No dia em que o professor Marcos entrou na sala – era uma sexta-feira -, na primeira semana se aula, estávamos ansiosos para conhecer o último professor da equipe.
Tocou o sinal da última aula. Apreensão total da turma. Creio que nenhum de nós ousou se levantar para ir ao banheiro ou tomar água. Todos queriam conhecer o cara que nos ensinaria geografia durante todo o ano.
Eis ele na porta.
Alguns colegas trocaram olhares confusos. Outros começaram a soltar risadas de deboche. Os poucos segundos necessários para levar o professor da porta da sala até o tablado foram marcados por uma sequência de manifestações pouco prováveis a um minuto.
Ele usava uma calça bem justa e uma bota extremamente chamativa, eu diria. Sua camisa era apertada, seu relógio, feminino e as unhas visivelmente bem cuidadas. A forma de falar não esconderia nada – absolutamente nada – de ninguém.
O professor Marcos, que colocou o microfone em torno da cabeça frente aos olhares maldosos e preconceituosos, era homossexual claramente assumido. Estava pouco preocupado com a forma com que as pessoas julgariam suas vestes e com coragem para subir ali e encarar trezentos adolescentes e, como tudo no universo escolar, seus pais. Uma turma de pré-vestibular é para poucos corajosos.
E era negro.
Não pardo. Negro.
Estava frente a uma turma de adolescentes de classe média, sem negros e na qual os poucos homossexuais se escondiam numa máscara absurda.
Ele se apresentou, não comentou os olhares, não fez ameaças de espécie alguma. Agiu com toda a classe e respeito que merecia ter recebido – e não recebeu – de nós. Não abaixou a cabeça para o preconceito. Deu sua aula com toda a qualidade que só ele – hoje sei – tinha e nos ensinou sobre o mundo e sobre a geografia. Aprendemos sobre política, conflitos, discrepâncias e intolerâncias de nosso planeta.
Ele nos falou do tempo – “do maldito tempo” – que guia os homens e os liquida.
Ensinou-nos a origem dos ventos, das correntes, das marés, dos dias e noites. Mostrou-nos o sul da Terra e o norte da vida e, numa última sexta-feira, antes de recebermos a triste notícia de sua morte, nos falou, talvez pela primeira vez, sobre o preconceito e sobre a importância de combater qualquer tipo de segmentação, seja qual for.

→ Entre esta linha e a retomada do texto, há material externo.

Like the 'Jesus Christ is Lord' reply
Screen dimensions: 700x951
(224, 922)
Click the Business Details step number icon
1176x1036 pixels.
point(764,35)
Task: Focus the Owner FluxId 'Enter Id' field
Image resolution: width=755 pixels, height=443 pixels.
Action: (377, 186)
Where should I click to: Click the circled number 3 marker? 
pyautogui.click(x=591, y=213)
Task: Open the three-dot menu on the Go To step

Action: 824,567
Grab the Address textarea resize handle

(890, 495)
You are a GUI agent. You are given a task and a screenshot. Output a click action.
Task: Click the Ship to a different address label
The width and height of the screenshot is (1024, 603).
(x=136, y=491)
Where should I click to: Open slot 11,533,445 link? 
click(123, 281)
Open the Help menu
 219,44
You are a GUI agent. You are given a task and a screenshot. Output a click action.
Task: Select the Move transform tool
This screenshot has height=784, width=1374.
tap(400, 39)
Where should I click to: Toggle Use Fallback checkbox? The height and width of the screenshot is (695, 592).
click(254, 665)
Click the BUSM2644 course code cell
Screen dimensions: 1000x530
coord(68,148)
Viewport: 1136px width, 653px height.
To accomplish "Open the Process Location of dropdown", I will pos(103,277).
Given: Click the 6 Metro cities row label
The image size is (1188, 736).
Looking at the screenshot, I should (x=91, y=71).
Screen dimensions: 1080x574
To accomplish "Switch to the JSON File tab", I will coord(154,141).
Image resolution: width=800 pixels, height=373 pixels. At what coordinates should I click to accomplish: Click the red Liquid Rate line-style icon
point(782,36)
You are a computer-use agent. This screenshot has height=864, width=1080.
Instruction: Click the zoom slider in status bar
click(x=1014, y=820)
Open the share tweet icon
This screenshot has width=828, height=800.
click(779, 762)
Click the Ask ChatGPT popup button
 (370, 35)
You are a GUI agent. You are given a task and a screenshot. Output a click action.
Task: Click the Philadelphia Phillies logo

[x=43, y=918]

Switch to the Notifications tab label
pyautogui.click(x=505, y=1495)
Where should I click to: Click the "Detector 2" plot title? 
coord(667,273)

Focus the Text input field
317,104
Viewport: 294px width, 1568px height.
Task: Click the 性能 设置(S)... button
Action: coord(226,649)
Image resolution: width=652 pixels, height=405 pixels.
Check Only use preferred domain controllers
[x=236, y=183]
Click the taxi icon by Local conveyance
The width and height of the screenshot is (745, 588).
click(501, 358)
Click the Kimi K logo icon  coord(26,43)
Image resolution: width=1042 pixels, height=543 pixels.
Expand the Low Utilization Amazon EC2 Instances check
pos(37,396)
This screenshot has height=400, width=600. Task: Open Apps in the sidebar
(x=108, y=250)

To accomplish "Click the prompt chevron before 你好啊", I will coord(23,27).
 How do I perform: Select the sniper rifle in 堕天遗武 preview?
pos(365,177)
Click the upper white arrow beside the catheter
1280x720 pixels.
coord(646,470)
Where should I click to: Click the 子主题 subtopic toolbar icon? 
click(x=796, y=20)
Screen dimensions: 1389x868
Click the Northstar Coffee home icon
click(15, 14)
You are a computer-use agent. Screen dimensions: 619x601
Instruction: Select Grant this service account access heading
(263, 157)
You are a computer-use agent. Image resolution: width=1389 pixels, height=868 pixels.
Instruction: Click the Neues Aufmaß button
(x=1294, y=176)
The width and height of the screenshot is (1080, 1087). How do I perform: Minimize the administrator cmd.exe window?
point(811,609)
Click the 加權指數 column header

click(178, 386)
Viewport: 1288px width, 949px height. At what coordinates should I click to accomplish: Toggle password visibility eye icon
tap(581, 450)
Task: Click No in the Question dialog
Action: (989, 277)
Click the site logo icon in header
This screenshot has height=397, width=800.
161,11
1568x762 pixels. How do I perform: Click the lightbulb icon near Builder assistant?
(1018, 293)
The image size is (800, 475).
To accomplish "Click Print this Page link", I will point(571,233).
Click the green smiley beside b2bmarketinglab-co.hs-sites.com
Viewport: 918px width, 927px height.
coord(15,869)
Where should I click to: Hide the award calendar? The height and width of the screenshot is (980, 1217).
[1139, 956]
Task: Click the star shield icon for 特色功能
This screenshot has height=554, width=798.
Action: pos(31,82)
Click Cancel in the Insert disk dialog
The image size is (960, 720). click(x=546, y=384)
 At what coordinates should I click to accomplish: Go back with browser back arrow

Ali já éramos todos seus alunos, apaixonados por tudo aquilo que ele nos representava, e ouvimos, aprendemos, construímos o espírito crítico tanto defendido por ele.
Se ele era homossexual e negro ou se recebesse qualquer outra classificação dessas que usam por aí, não importava. Não importa. As escolhas de cada um devem ser respeitadas, aceitas, apreciadas. Assim como os direitos garantidos. Afinal, somos todos iguais.